Is it standard practice to give the web user apache full read/write/execute privileges to the files and folders within the webroot?

The following URL provided the information I needed:

http://httpd.apache....urity_tips.html

In summary, the answer is no. Root should be the owner of the files/folders within your webroot. Then, Apache is configured as the user in the httpd.conf file.

Correct - best security practices would be that, for pretty much any software, you:

1. Don't run it as root. Run it as a nonprivilieged user and either just use a high port or use some kind of "briefly setuid to get a low port and then switch to nonprivileged" scheme (like Apache has built in) if you really want a low port. Keep in mind that usually if you're using a front end proxy, load balancer, etc. you can map ports at that level and don't even need a low port on the worker machines.

2. Never be able to write to your own program's files. And ideally not its config either, though many products do this as an ill-conceived "feature."
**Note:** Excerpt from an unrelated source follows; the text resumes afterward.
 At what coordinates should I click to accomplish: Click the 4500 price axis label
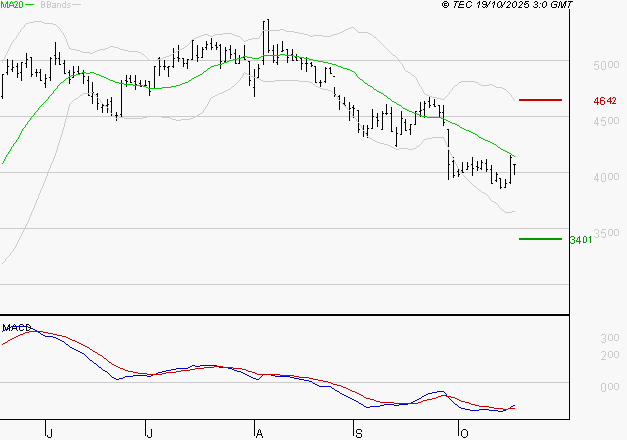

3. Separate out your writable bits from the rest. Apache is great in how it's designed to allow this; you can easily move the logs and the temp files elsewhere. In the perfect security world, Apache itself would be running on a read only disk and logs/temp would be somewhere else (also good to avoid disk space filling issues).

Good software provides all of this... Sadly there's little good software out there. I just got done hacking up a Tomcat install to move all its logs and temp files and there was a lot more editing of scripts etc. than there should be... Lazy lazy.